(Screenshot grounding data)

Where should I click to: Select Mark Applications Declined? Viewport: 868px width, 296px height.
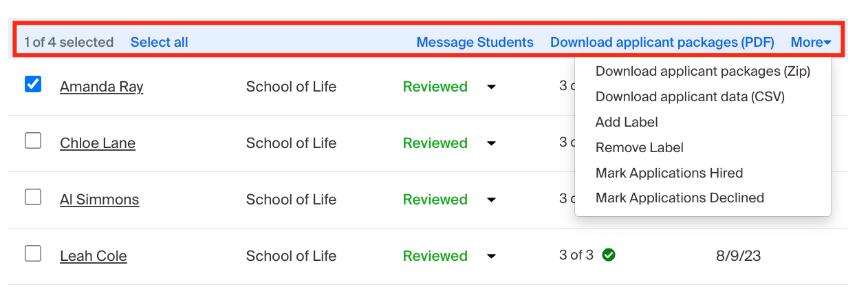point(680,198)
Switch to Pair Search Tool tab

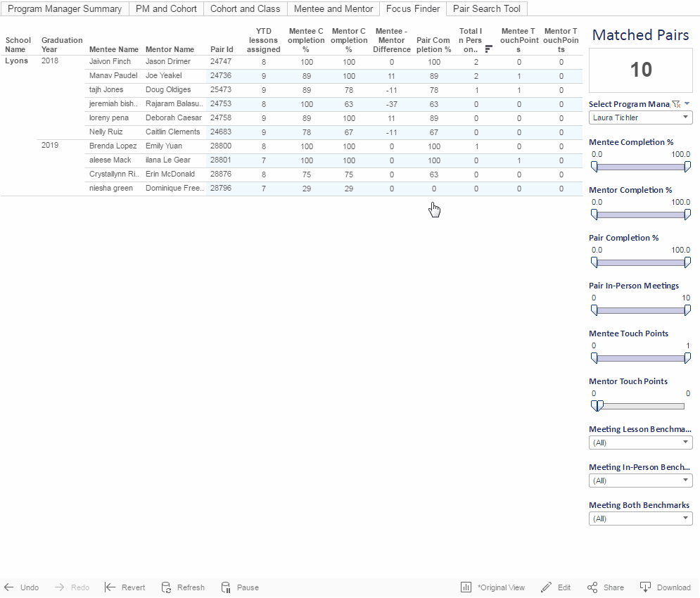coord(487,9)
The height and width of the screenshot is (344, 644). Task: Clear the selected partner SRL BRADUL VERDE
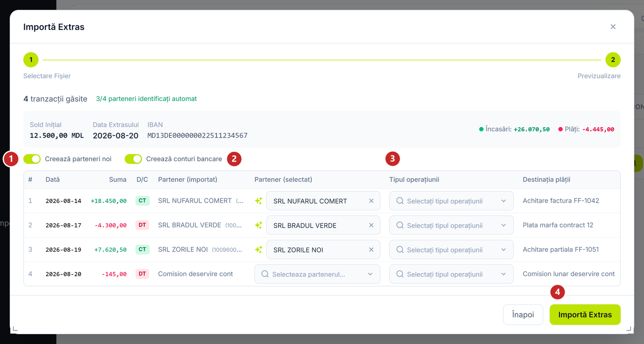tap(371, 225)
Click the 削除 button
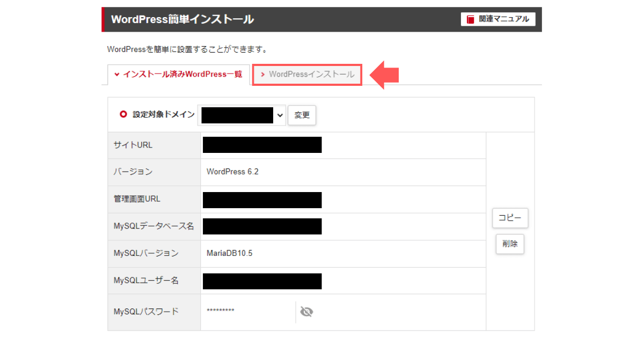Image resolution: width=644 pixels, height=338 pixels. click(x=509, y=244)
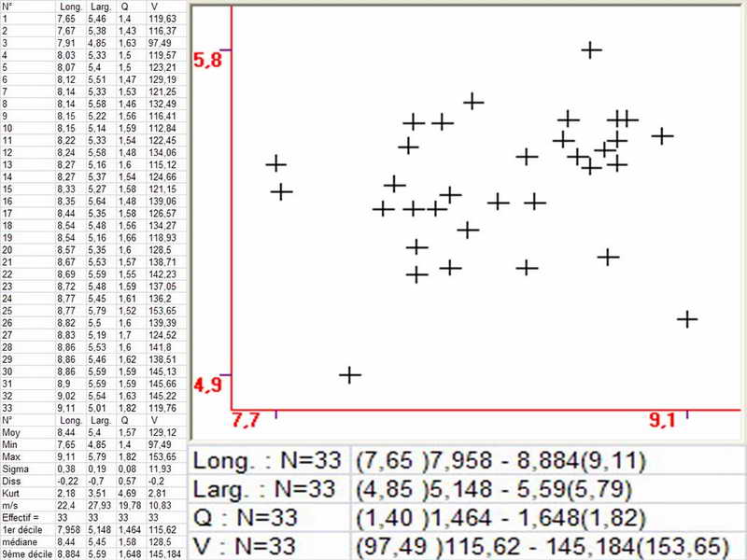Click the 5,8 label on the vertical axis
This screenshot has width=747, height=560.
point(207,61)
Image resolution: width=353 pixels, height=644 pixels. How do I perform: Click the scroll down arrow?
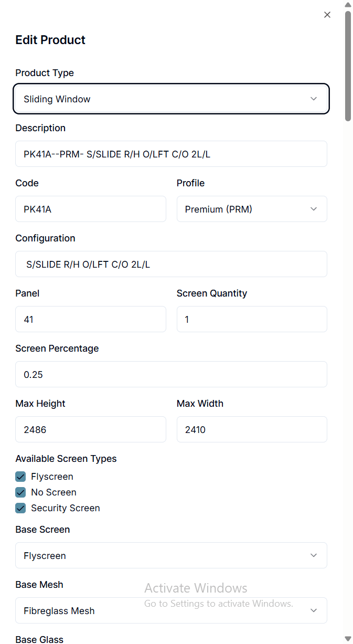pyautogui.click(x=347, y=638)
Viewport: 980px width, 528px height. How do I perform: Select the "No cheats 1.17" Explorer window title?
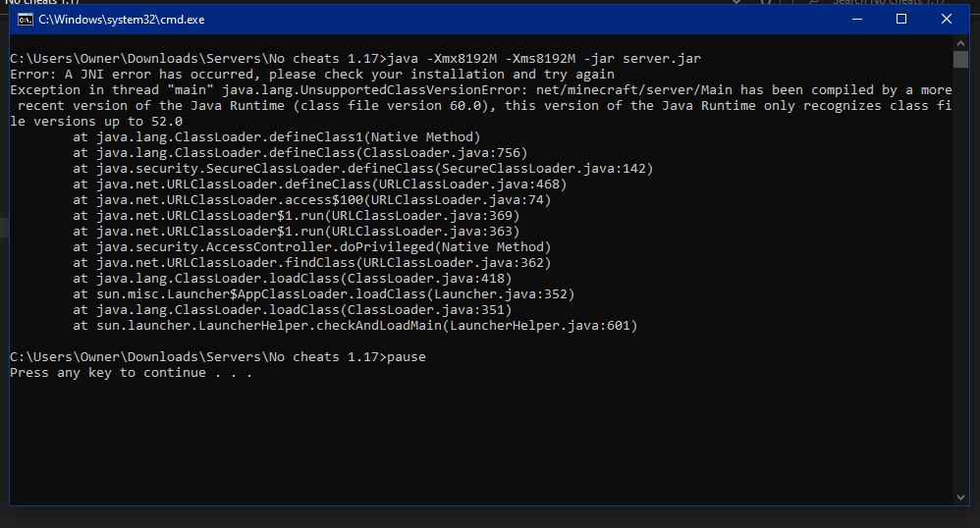coord(31,3)
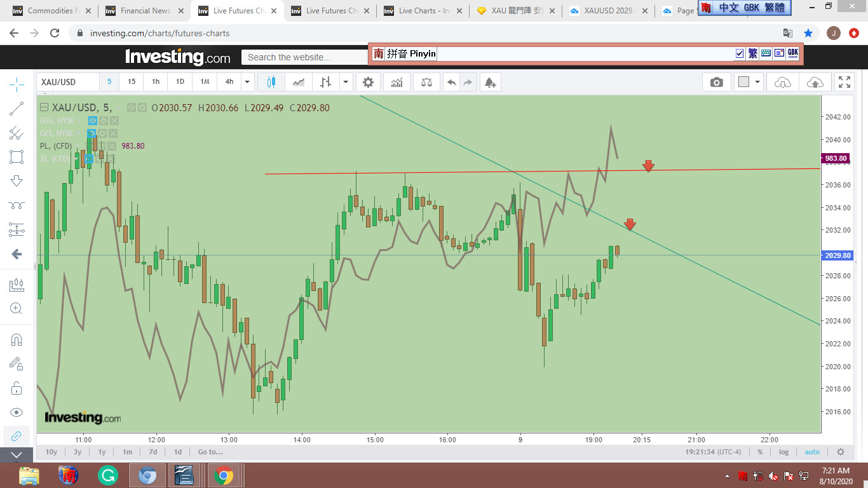Expand the time interval dropdown arrow
The width and height of the screenshot is (868, 488).
tap(248, 82)
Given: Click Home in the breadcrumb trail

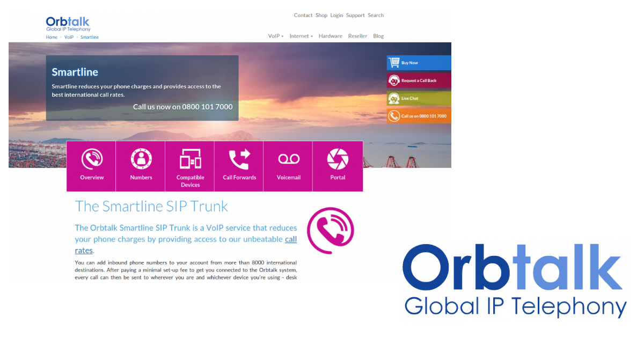Looking at the screenshot, I should [52, 37].
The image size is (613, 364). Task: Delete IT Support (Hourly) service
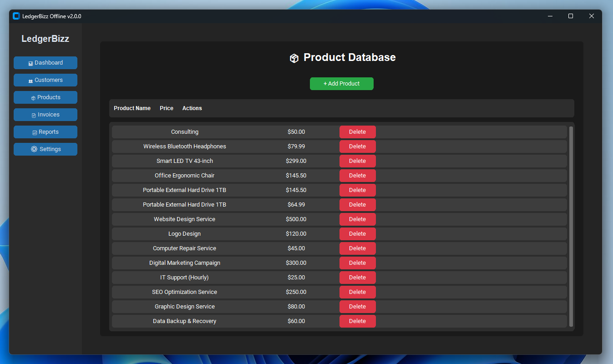pos(357,277)
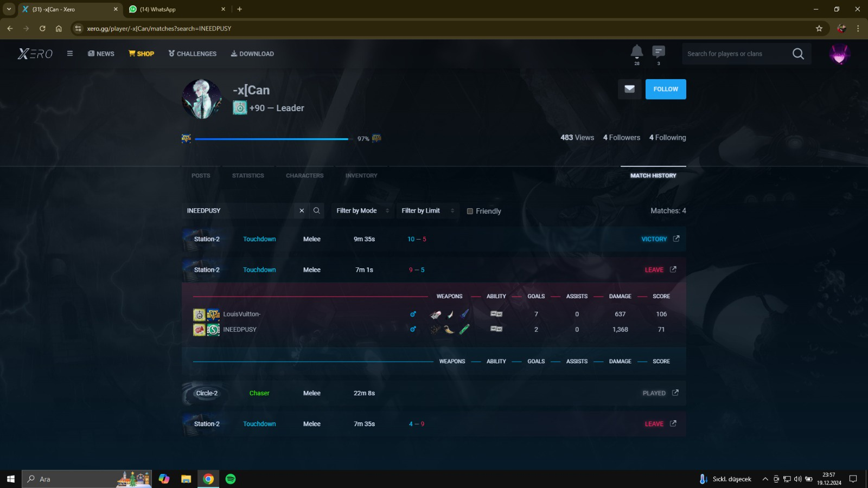Open the VICTORY match external link icon
The image size is (868, 488).
(676, 239)
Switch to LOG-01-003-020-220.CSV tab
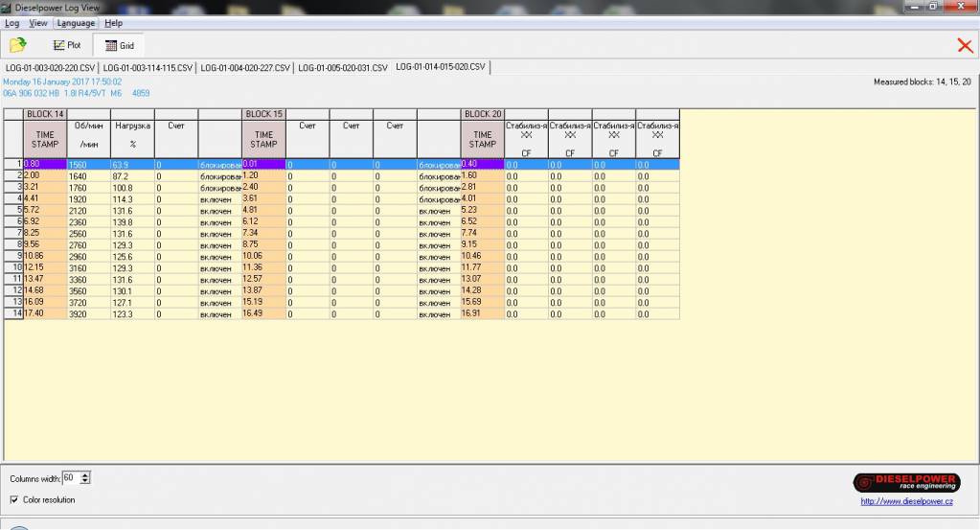 tap(50, 68)
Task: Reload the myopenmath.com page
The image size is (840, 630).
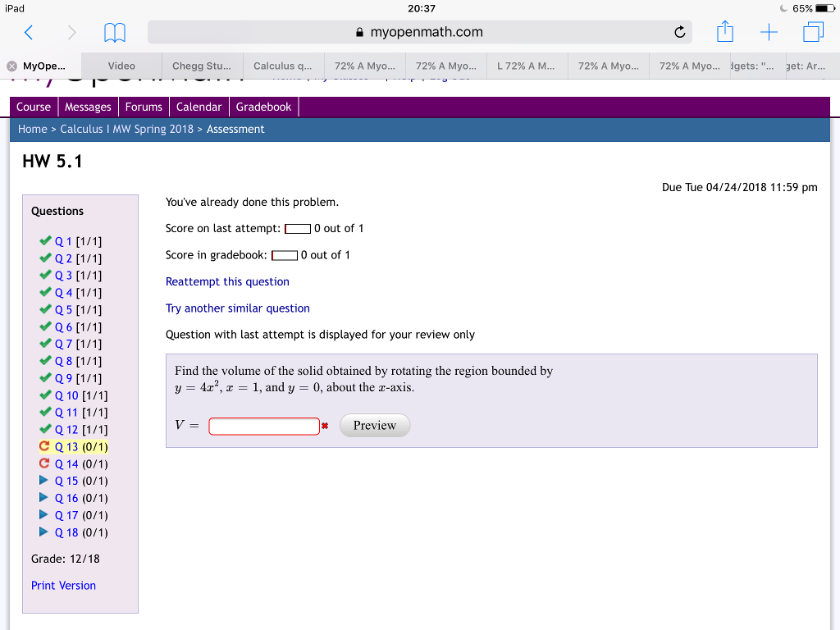Action: point(679,32)
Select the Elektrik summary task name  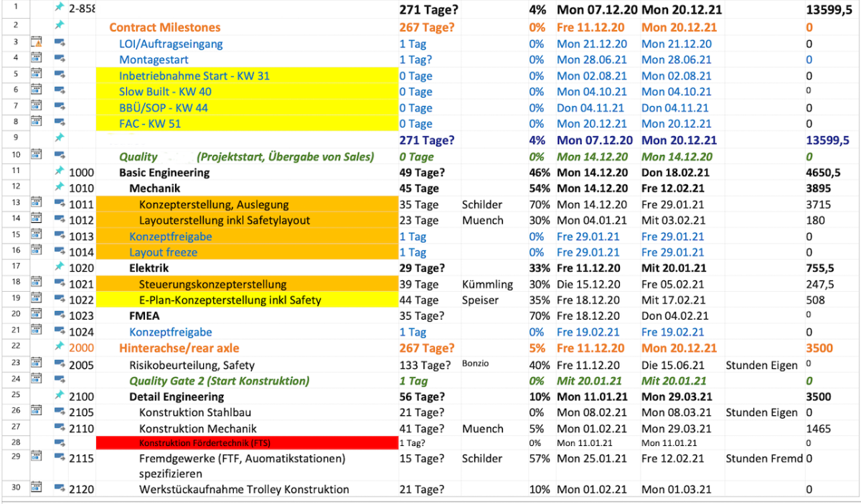pyautogui.click(x=149, y=268)
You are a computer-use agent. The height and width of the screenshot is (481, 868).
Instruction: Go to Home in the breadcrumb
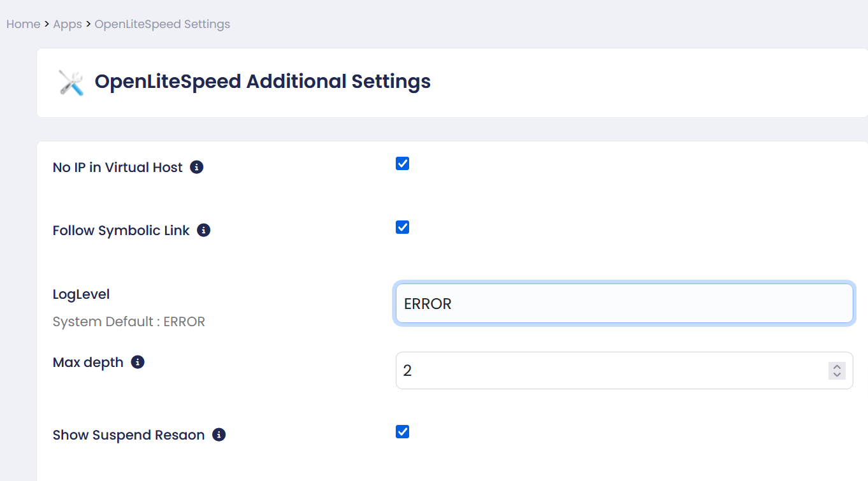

*The task*: Repeat, exactly and only, the lines from the one containing "You are a computer-use" through the final line of the data, both ends included, leaving out any picture.

*Answer for this exercise*:
You are a computer-use agent. The height and width of the screenshot is (481, 868).
Instruction: Go to Home in the breadcrumb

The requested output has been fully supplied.